Choosing a Hosting Service for Your Website
Everyone who has a website or is planning to start one needs to choose a hosting company. Hosting can range from free to hundreds of dollars per month, so it’s important to make an informed decision.
Free Hosting
As the saying goes, “There’s no such thing as a free lunch,” so remember that if you opt for free hosting.
The company supplying the hosting is not doing it out of the goodness of their hearts, so if you, the customer, are not paying for it, the costs are usually covered by allowing advertisers to place ads on your site. Even if you’re comfortable having ads on your site, visitors to your website may assume that you endorse the products or services being promoted, even though you have no control over the content of these ads.
Shared Hosting
Most solo entrepreneurs with a basic website can get by with an inexpensive shared hosting account.
Shared hosting is usually under $10.00 a month, even less if you pay for a full year or multiple years in advance. If price is the most important factor, shared hosting is the way to go. It’s so inexpensive because you share a server with a few hundred other small sites.
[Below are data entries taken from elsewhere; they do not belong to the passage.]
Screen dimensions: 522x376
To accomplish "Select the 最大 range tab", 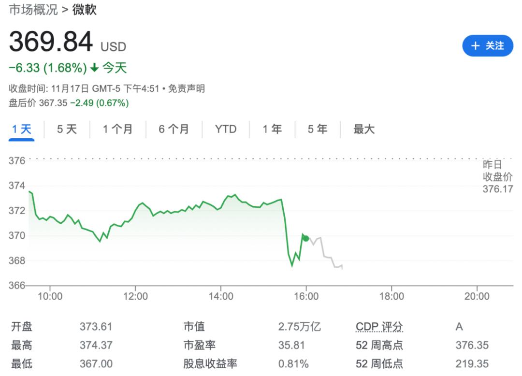I will pos(364,129).
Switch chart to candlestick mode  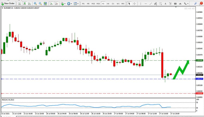[24, 4]
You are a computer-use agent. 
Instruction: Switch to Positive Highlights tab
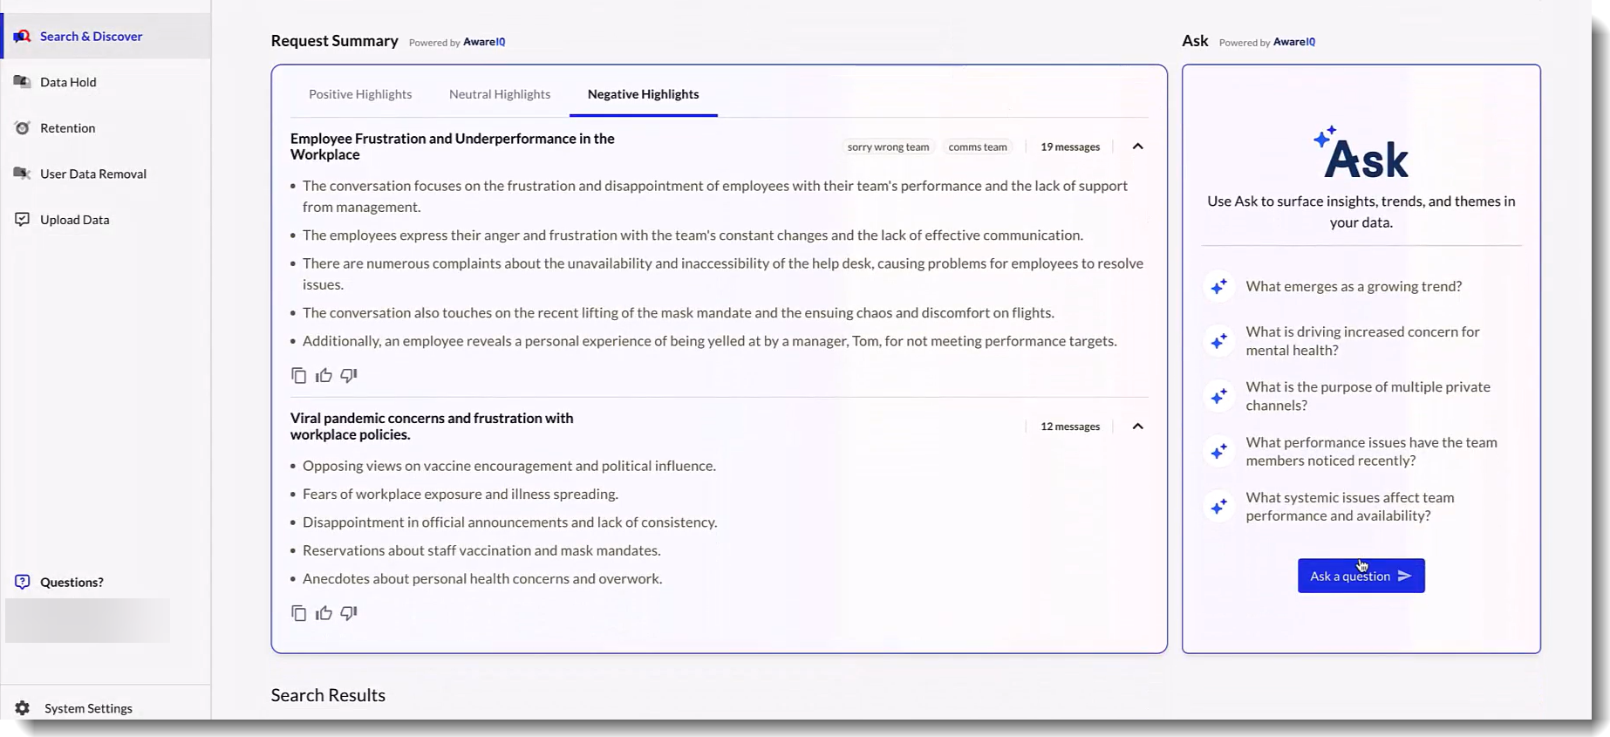(x=360, y=94)
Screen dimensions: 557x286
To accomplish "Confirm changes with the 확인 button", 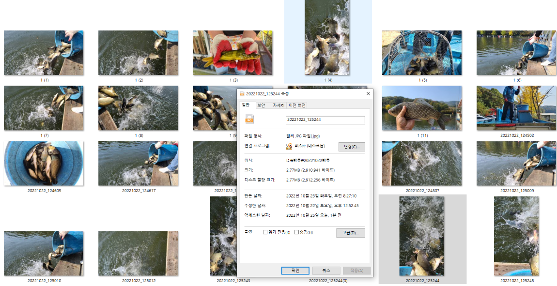I will pos(294,271).
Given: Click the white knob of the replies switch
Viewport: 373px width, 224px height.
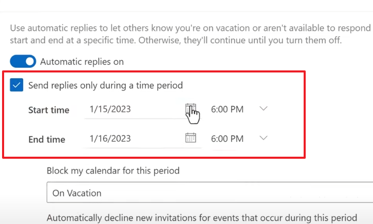Looking at the screenshot, I should tap(30, 61).
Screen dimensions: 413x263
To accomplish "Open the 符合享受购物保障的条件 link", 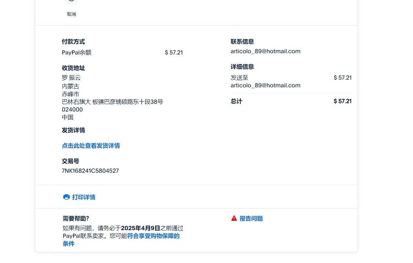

The trouble with shared hosting is that some service providers, in an effort to increase their profits, try to host too many sites on the same server. As a result, your pages may be very slow to load, and visitors might not bother to stick around. Slow load times can also have a negative effect on your search engine ranking. Furthermore, it’s frustrating to have to wait for pages to refresh when you’re working on a blog post or other update to your website!
In addition, you have no way of knowing who you’re sharing that hosting space with, and there’s a risk that your site may be flagged as a security risk due to the activities of other users.
As a general rule, I recommend staying away from any company owned by Endurance International Group, who are notorious for buying up smaller companies and running them into the ground. I had a terrible experience with them last year, which I won’t go into here, but you can read about it here if you’re interested.
Virtual Private Server
A Virtual Private Server, or VPS, is also a type of shared server, but you only share it with a few other sites, rather than hundreds. It can therefore handle higher loads of traffic, and you have more server resources and more control.
Of course, you’ll pay a bit more, probably between $20.00 and $100 per month. A VPS can handle significant traffic, but if you or one of your neighbors experiences a sudden increase in traffic, the server may run out of processing power, and your site’s performance will drop.
With a VPS, you’re responsible for your own security measures, so it’s not recommended unless you’re really tech savvy. If your site gets hacked or goes down, the support desk won’t be able to offer much assistance if you haven’t been backing up your site regularly.
VPS hosting is available through many reputable web hosting services.
Dedicated Server
Dedicated servers give you a whole server, or even several, to work with. For that reason, they’re even more expensive than a VPS.
Dedicating hosting gives you absolute control over all the technical aspects of hosting your sites, so you’ll need to have access to a highly trained tech person who knows their way around a MySQL database and how to maintain your security protocol and firewall. This is probably a lot more power than you need for a small business website.
Premium Managed Hosting
Most web hosts can handle WordPress, some better than others. But if you want the best hosting solution for your WordPress site, it’s worth looking into Premium Managed Hosting. This elite breed of hosting is the top of the line for speed and scalability. In addition, the hosting company automatically updates WordPress when the latest version is released – one less thing for you to worry about!
One such service is WPMU DEV, where this site is hosted.
Some of the benefits include:
- Daily backups, so if you accidentally mess up your site, you can easily put things back to the way they were. You can also create manual backups before you do any work on your site.
- Staging area, where you can create a working copy of your site and test things there instead of experimenting on your live site. If all goes well, you simply click to push the changes to your live site.
- Automated migration, which makes it easy to switch from another hosting provider.
Hosting plans with WPMU DEV cost more than shared hosting, but if you can afford it, you certainly get what you pay for.
Which web hosting services have you used? What do you like and dislike about them?